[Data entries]
····················

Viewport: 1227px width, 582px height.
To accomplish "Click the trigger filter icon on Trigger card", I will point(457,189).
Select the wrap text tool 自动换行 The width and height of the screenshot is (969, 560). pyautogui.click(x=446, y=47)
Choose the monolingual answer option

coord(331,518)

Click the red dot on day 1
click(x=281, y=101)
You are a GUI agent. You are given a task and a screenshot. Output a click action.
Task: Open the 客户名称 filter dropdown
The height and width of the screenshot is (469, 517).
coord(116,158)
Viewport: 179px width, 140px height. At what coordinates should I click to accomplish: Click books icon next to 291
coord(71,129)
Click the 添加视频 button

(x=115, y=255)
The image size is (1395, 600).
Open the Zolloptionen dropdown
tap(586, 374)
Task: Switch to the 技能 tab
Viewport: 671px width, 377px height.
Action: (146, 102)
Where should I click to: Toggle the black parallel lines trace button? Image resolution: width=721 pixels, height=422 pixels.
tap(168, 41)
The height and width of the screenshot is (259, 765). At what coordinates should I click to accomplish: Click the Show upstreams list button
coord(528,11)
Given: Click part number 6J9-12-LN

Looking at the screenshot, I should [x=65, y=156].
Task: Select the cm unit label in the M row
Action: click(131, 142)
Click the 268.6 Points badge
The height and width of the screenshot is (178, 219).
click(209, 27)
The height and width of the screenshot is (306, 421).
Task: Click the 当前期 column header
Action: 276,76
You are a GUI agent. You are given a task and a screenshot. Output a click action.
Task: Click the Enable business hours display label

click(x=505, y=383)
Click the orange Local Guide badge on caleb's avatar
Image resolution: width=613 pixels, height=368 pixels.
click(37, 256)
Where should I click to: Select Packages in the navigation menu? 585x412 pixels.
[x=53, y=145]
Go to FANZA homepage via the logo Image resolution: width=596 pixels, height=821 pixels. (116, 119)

····················

### Exercise requirements
Copy the data once more. Leave nothing out.

### Expected output
Viewport: 1227px width, 582px height.
To accomplish "Click the trigger filter icon on Trigger card", I will point(457,189).
Select the wrap text tool 自动换行 The width and height of the screenshot is (969, 560). pyautogui.click(x=446, y=47)
Choose the monolingual answer option

coord(331,518)

Click the red dot on day 1
click(x=281, y=101)
You are a GUI agent. You are given a task and a screenshot. Output a click action.
Task: Open the 客户名称 filter dropdown
The height and width of the screenshot is (469, 517).
coord(116,158)
Viewport: 179px width, 140px height. At what coordinates should I click to accomplish: Click books icon next to 291
coord(71,129)
Click the 添加视频 button

(x=115, y=255)
The image size is (1395, 600).
Open the Zolloptionen dropdown
tap(586, 374)
Task: Switch to the 技能 tab
Viewport: 671px width, 377px height.
Action: (146, 102)
Where should I click to: Toggle the black parallel lines trace button? Image resolution: width=721 pixels, height=422 pixels.
tap(168, 41)
The height and width of the screenshot is (259, 765). At what coordinates should I click to accomplish: Click the Show upstreams list button
coord(528,11)
Given: Click part number 6J9-12-LN

Looking at the screenshot, I should [x=65, y=156].
Task: Select the cm unit label in the M row
Action: click(131, 142)
Click the 268.6 Points badge
The height and width of the screenshot is (178, 219).
click(209, 27)
The height and width of the screenshot is (306, 421).
Task: Click the 当前期 column header
Action: 276,76
You are a GUI agent. You are given a task and a screenshot. Output a click action.
Task: Click the Enable business hours display label

click(x=505, y=383)
Click the orange Local Guide badge on caleb's avatar
Image resolution: width=613 pixels, height=368 pixels.
click(37, 256)
Where should I click to: Select Packages in the navigation menu? 585x412 pixels.
[x=53, y=145]
Go to FANZA homepage via the logo Image resolution: width=596 pixels, height=821 pixels. (116, 119)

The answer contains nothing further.